Input formatting¶

generate_utils.combined_edges(x, y)[source]¶

Given the edges from retweets and from mentions the function combine them both

Parameters

x – Edges from retweets
y – Edges from mentions

Returns

List of lists with the edges combined

generate_utils.direct_subgraphs(subgraphs)[source]¶

Given a networkx undirected list of subgraph the function returns all the graphs as directed

Parameters: subgraphs – List of undirected networkx subgraphs
Returns: List of directed subgraphs as networkx objects

generate_utils.filter_by_interest(df, interest)[source]¶

Given a non filtered DataFrame the function returns the dataframe filtered by the column interest

Parameters

df – DataFrame with all the tweets
interest – Active interest from the different categories available from the Lynguo tool

Returns

DataFrame containing the tweets filtered by the selected interest

generate_utils.filter_by_subtopic(df, keywords2, stopwords2)[source]¶

Given a previously filtered DataFrame the function returns the dataframe filtered according to the new subtopic of interest

Parameters

keywords2 – List of words acting as key to filter the dataframe
stopwords2 – List of words destined to filter out the tweets that contain them

Returns

DataFrame with the tweets containing the keywords

generate_utils.filter_by_topic(df, keywords, stopwords)[source]¶

Given a DataFrame the function returns the dataframe filtered according the given keywords and stopwords

Parameters

df – Dataframe with all the tweets
keywords – List of words acting as key to filter the dataframe
stopwords – List of words destined to filter out the tweets containing them

Returns

DataFrame with the tweets containing the keywords

generate_utils.getDays(df)[source]¶

generate_utils.get_all(df, keywords=None, stopwords=None, keywords2=None, stopwords2=None, interest=None)[source]¶

Given a DataFrame containing all the tweets, the function returns all the tweet and the user who wrote or retweeted it in a nested list

Parameters

df – DataFrame with all the tweets
keywords – List of words acting as key to filter the DataFrame
stopwords – List of words destined to filter out the tweets that contain them
keywords2 – List of words acting as key to filter the DataFrame according to a subtopic
stopwords2 – List of words destined to filter out the tweets that contain them according to a subtopic
interest – Active interest from the different categories available from the Lynguo tool

Returns

Nested lists containing tweet and user

generate_utils.get_cites(df, keywords=None, stopwords=None, keywords2=None, stopwords2=None, interest=None)[source]¶

Given a DataFrame containing tweets the function returns those tweets belonging to the citations type, removing the retweets.
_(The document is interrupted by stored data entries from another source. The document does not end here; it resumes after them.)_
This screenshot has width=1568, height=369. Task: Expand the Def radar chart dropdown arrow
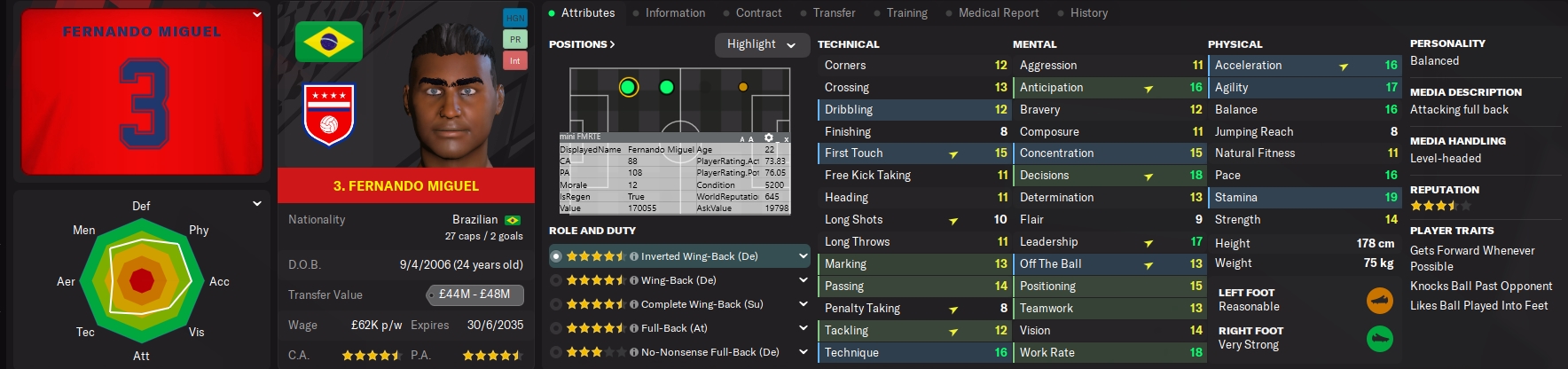click(x=257, y=204)
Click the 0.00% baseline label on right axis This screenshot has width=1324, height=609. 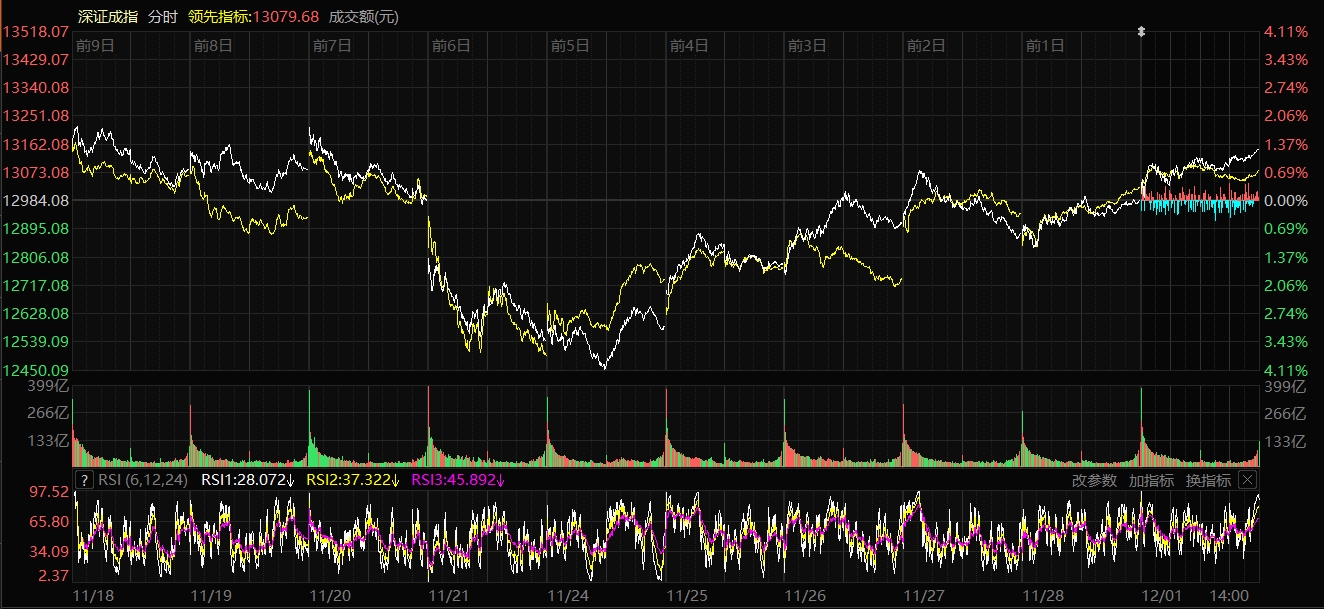[1286, 201]
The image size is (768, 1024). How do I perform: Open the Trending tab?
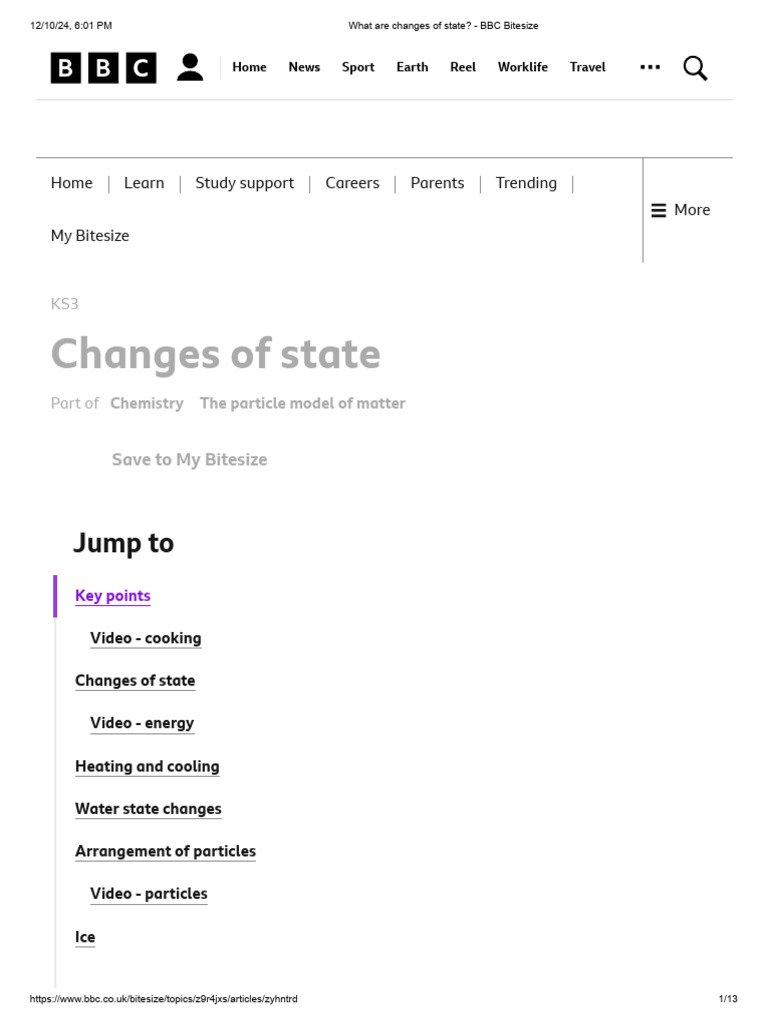tap(526, 183)
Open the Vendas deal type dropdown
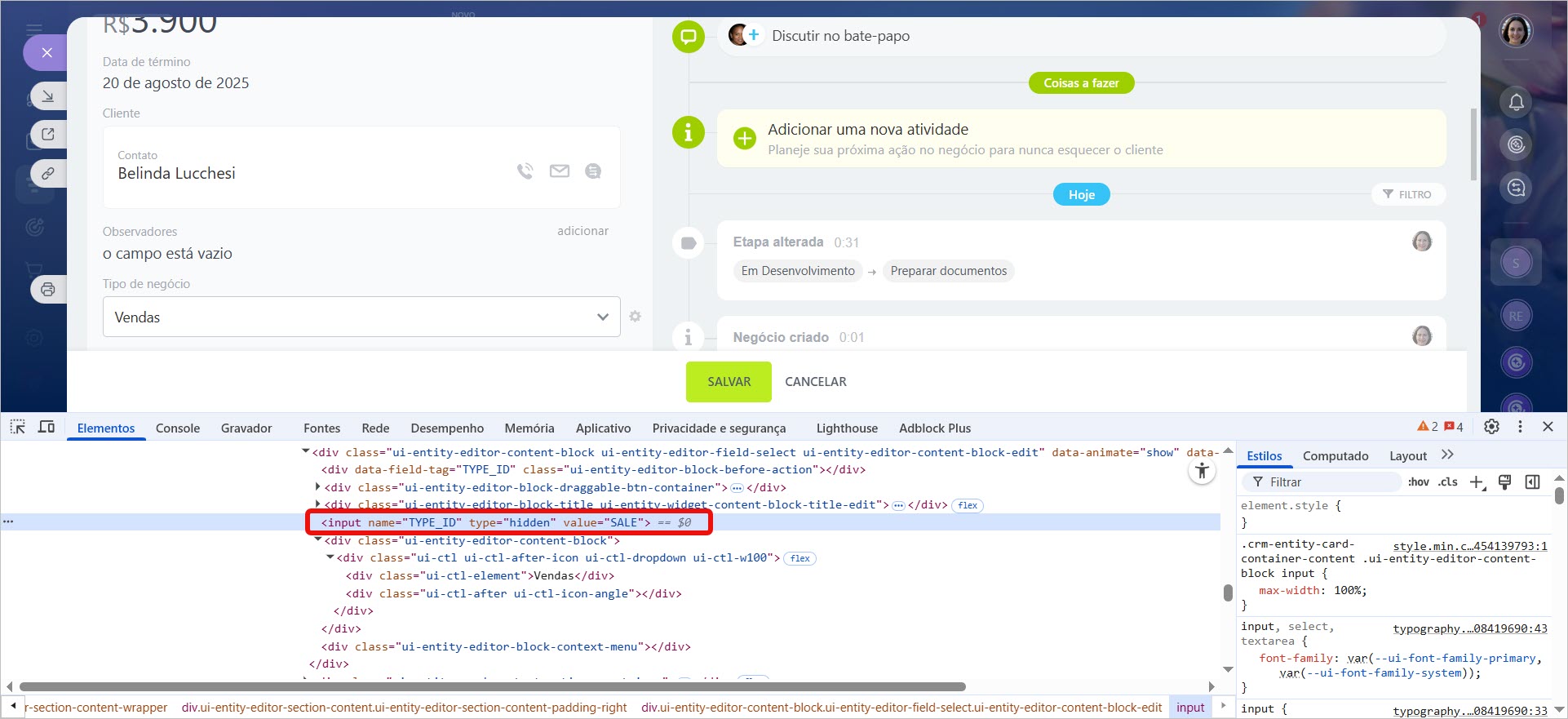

The function also applies the filtering processes

Parameters

df – DataFrame with all the tweets
keywords – List of words acting as key to filter the DataFrame
stopwords – List of words destined to filter out the tweets that contain them
keywords2 – List of words acting as key to filter the DataFrame according to a subtopic
stopwords2 – List of words destined to filter out the tweets that contain them according to a subtopic
interest – Active interest from the different categories available from the Lynguo tool

Returns

Nested lists containing normal tweet, not retweets, and user who wrote the tweet

generate_utils.get_degrees(G)[source]¶

Given a Networkx directed graph, the function returns a CSV file containing the centrality measures of the graph (Indegree, Outdegree, Betweenness and Eigenvector) sorted by indegree

Parameters: G – Networkx directed graph
Returns: Dataframe with the users, centrality measures and rank based of those measures, sorted by the indegree

generate_utils.get_edges(values)[source]¶

Given a list of lists containing tweets or retweets and users the function returns the edges to create a network

Parameters: values – List of lists with the tweet and user
Returns: List of lists containing the user and the @ inside the tweet

generate_utils.get_edgesHashRT(values)[source]¶

Given a list containing retweets, the function finds all the hashtags inside the text

Parameters: values – list with the retweets
Returns: list with all the hashtags in these retweets

generate_utils.get_edgesHashRT2(values)[source]¶

Given a list of list with users and retweets, the function returns the users and the hashtags in their retweets

Parameters: values – List of lists with user and retweet
Returns: List of lists, where each list contains user and hashtags

generate_utils.get_edgesMain(values)[source]¶

Given a list of tweets, the function returns the hashtags inside those tweets.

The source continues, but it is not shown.